O Parlamento português tomou uma decisão sensata ao rejeitar as propostas de lei sobre a despenalização da eutanásia. Por quatro razões.

O tema é suficientemente sensível e complexo para merecer mais e melhor debate. Não teve a menor expressão nas campanhas eleitorais de 2011 e 2015 e, com a excepção da última semana, não houve discussão na comunicação social.

Está longe de constituir uma prioridade legislativa. São várias as necessidades de alteração legislativa em matéria de direito penal ou de direitos fundamentais, consoante a perspectiva de análise da eutanásia, mas temos que reconhecer que  a sua despenalização não é prioritária.
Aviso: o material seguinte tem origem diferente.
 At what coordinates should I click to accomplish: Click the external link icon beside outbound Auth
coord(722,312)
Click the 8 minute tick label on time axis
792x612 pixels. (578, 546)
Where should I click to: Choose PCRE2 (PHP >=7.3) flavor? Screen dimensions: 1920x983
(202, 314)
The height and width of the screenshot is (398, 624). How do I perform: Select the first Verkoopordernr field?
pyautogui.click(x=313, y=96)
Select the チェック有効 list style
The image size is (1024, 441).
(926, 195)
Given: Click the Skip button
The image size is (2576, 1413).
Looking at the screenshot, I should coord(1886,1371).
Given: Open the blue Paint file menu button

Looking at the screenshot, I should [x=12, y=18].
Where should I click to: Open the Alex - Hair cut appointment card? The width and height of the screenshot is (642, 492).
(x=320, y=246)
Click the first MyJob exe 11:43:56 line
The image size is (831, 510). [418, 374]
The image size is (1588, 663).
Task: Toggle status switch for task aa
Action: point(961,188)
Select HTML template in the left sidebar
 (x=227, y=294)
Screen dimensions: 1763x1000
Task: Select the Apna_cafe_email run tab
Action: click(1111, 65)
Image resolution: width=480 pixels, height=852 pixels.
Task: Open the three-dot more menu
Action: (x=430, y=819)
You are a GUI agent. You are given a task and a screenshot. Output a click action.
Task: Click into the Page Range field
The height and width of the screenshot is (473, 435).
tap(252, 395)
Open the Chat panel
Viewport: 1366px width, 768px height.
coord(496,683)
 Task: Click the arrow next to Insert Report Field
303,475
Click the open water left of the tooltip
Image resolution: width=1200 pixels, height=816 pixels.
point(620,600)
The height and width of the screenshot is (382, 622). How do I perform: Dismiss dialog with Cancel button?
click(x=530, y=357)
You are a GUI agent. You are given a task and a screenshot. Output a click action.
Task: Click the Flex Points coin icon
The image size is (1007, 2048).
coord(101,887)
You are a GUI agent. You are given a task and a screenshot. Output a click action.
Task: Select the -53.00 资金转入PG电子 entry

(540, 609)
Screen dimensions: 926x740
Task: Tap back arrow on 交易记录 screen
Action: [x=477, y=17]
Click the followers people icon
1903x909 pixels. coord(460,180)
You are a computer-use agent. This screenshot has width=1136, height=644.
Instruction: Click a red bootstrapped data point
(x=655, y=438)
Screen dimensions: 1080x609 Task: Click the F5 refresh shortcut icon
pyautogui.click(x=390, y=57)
Os crimes que podem assimilar-se à eutanásia,  homicídio a pedido da vítima (artigo 134.º do Código Penal) e crime de incitamento ou auxílio ao suicídio (artigo 135.ºdo Código Penal) não têm sequer expressão estatística.

Talvez por isso não é uma questão emergente que desencadeie na sociedade portuguesa uma particular mobilização. Muitíssimo mais prementes e preocupantes para os portugueses são, entre muitos outros temas, as listas de espera no Serviço Nacional de Saúde ou a ausência de soluções para alterações climáticas que nos afectam e afectarão cada vez mais.

E, finalmente,  todo este arremedo de discussão, com sincero empenho de muitos, não o nego, serviu única e exclusivamente para a promoção da agenda política do Bloco de Esquerda, que se apressou a proclamar, com a arrogância que caracteriza a generalidade das suas intervenções, que mais tarde ou mais cedo a lei será aprovada.

Quem aliás deu desde cedo sinal desta estratégia bloquista foi o PCP que não hesitou em votar ao lado do CDS e da Igreja Católica. Os comunistas sabem bem o eleitorado que têm e não compram “questões fracturantes” que possam incomodar esse mesmo eleitorado. Descansado ficou também o Presidente da República, que guardou um indesejado veto para outra ocasião.

Arrumada a questão para os próximos meses podemos voltar ao que interessa. E o que verdadeiramente interessa é escrutinar atentamente quer o jogo de sombras em que governança socialista se transformou, quer a comédia de enganos em que a oposição social-democrata se enredou.

O autor escreve de acordo com a antiga ortografia.